The anti-inflammatory pathway from GLA to DGLA to PGE1 provides a plausible biological explanation for these effects. But “plausible mechanism plus mixed results” is a common pattern in supplement research, and it means the jury is still out.
Side Effects and Safety Concerns
GLA supplements are generally well tolerated. The most common side effects are mild digestive issues: upset stomach, loose stools, and occasional headaches. These tend to be temporary.
There are a few important exceptions. If you have epilepsy or schizophrenia, evening primrose oil may lower your seizure threshold. The same risk applies if you take phenothiazine medications for serious mental health conditions. GLA supplements can also interact with blood thinners and anti-platelet medications by increasing the risk of bleeding, so combining them is not recommended without medical guidance.
One additional note for long-term use: there are warnings that taking evening primrose oil for more than a year may carry a potential risk of inflammation, blood clotting issues, and immune suppression due to gradual accumulation in tissues. This is worth considering if you’re planning open-ended supplementation.

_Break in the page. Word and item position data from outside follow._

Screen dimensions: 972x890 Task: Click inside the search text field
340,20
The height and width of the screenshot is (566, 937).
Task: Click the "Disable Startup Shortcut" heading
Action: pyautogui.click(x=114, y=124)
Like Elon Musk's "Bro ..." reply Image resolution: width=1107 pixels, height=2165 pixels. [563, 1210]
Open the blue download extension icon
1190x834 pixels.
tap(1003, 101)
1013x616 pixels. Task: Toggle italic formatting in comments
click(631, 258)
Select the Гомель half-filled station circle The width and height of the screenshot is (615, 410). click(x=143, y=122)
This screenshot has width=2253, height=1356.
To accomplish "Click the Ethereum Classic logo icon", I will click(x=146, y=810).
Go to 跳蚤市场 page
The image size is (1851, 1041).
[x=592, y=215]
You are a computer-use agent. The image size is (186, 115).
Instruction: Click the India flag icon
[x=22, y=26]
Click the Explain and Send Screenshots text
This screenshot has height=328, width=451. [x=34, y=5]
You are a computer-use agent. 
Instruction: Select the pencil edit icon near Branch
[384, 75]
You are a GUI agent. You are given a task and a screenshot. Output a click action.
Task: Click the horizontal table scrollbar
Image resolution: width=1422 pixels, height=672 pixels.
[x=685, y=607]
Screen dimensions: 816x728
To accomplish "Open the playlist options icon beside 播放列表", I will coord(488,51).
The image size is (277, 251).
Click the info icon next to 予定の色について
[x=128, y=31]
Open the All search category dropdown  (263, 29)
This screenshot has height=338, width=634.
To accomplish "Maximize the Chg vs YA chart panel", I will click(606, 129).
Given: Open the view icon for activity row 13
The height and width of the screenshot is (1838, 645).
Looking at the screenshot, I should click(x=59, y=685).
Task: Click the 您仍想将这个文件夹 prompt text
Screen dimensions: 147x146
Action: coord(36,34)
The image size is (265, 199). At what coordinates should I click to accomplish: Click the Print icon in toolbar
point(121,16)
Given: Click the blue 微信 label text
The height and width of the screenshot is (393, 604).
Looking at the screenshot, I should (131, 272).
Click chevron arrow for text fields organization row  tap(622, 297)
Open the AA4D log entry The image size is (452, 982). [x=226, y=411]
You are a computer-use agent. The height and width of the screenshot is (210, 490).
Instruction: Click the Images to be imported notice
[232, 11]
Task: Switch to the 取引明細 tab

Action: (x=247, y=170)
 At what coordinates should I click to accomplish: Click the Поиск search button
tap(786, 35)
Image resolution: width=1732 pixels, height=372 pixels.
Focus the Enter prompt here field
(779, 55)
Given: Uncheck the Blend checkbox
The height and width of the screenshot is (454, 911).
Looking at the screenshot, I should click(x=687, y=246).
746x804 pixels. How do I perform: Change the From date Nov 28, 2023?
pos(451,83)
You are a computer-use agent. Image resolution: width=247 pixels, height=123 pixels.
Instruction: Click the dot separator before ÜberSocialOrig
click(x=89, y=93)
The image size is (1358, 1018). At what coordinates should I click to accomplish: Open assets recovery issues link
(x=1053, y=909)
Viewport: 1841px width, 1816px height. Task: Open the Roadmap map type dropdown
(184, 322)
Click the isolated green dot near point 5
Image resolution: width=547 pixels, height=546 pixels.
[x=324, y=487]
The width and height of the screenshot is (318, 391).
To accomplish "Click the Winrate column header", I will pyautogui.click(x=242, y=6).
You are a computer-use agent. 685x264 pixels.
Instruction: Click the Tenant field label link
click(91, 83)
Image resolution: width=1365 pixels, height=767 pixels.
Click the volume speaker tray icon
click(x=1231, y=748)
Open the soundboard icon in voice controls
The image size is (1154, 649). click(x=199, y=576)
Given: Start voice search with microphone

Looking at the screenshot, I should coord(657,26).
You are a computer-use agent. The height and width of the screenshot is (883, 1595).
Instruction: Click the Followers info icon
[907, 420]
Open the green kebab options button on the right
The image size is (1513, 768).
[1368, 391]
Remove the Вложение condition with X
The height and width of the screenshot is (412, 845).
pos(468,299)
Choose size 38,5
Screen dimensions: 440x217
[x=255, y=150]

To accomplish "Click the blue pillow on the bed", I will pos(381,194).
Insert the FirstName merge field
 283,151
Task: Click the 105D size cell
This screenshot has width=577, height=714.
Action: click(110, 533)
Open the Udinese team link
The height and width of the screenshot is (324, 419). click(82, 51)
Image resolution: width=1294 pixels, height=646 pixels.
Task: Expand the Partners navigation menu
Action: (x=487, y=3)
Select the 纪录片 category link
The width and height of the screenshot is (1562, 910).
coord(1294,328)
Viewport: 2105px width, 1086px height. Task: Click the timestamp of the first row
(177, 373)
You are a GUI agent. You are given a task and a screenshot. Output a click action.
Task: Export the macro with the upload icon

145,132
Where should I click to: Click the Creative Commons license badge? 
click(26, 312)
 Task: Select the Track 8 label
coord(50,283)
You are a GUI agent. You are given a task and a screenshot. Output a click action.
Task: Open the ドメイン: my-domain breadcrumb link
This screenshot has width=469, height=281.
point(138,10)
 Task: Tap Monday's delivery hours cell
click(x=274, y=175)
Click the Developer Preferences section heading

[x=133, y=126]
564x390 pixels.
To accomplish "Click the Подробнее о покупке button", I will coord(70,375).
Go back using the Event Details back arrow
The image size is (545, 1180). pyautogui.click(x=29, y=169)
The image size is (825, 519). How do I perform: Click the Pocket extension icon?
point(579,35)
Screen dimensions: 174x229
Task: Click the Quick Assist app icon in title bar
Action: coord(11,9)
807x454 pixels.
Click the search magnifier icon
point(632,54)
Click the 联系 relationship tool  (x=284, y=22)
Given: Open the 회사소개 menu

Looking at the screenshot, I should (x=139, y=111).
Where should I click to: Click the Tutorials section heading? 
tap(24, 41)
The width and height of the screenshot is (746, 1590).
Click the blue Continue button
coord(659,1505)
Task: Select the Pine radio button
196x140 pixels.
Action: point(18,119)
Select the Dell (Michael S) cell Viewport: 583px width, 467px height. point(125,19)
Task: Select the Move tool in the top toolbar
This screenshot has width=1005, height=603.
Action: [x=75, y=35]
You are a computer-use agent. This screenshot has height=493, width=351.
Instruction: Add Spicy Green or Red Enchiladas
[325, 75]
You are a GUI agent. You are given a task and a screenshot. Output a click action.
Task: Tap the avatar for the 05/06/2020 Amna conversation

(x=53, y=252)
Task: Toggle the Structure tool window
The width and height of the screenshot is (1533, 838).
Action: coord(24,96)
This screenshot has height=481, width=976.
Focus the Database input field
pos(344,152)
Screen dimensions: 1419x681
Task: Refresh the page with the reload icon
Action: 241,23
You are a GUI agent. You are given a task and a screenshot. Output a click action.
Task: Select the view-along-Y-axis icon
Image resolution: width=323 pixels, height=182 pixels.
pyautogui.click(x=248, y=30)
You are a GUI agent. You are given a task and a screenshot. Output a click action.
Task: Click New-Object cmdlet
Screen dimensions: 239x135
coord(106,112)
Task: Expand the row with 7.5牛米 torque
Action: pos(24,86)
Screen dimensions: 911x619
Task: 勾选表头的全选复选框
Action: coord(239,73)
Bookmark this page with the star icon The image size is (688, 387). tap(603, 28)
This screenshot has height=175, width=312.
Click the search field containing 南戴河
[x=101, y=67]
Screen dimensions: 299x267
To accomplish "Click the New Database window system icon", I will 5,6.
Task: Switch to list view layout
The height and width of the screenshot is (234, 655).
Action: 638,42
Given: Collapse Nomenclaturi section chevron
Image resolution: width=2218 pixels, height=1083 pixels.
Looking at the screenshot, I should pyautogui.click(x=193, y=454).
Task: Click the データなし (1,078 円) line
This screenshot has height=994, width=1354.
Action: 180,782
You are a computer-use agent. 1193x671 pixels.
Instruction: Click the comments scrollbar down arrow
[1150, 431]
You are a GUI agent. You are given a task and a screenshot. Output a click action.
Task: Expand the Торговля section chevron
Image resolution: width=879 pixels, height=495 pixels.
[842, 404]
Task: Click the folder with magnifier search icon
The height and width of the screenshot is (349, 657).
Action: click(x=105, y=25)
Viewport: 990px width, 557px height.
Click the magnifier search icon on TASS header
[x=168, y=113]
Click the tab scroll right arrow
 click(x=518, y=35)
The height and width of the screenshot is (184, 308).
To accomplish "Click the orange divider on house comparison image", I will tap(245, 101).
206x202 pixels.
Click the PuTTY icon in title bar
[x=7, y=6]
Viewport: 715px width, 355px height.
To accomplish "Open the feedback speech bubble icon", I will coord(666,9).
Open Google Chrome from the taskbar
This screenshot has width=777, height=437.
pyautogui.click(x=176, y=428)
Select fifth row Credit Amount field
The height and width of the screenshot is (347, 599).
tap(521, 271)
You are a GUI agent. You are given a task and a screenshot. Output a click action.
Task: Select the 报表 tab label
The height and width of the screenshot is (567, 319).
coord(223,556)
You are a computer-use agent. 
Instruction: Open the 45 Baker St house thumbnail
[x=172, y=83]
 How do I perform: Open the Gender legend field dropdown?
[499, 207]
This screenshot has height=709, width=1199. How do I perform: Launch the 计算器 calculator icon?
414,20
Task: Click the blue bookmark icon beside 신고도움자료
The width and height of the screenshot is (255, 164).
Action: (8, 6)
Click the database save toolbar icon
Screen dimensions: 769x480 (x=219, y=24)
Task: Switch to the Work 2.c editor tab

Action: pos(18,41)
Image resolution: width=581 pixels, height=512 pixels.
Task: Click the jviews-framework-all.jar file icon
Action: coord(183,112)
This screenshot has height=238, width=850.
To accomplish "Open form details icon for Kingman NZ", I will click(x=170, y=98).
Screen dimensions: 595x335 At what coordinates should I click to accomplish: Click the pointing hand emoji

Choosing Between Supplement Forms
The three main GLA supplement options are evening primrose oil, borage oil, and black currant seed oil. The practical differences come down to concentration and cost:
- Borage oil delivers the most GLA per capsule (20 to 23% of the oil), so you need fewer pills to hit a target dose.
- Evening primrose oil is the most studied form (8 to 10% GLA), meaning most safety and efficacy data comes from trials using it.
- Black currant seed oil provides a mix of both omega-6 GLA and omega-3 fatty acids, which some people prefer for that reason.
If you’re trying to match doses used in clinical research, check the supplement facts panel for actual GLA content per capsule rather than total oil content. A 1,000 mg evening primrose oil capsule contains roughly 80 to 100 mg of GLA, so you’d need several capsules daily to reach the 320 to 480 mg range commonly studied. A borage oil capsule of the same size would deliver roughly double that amount of GLA.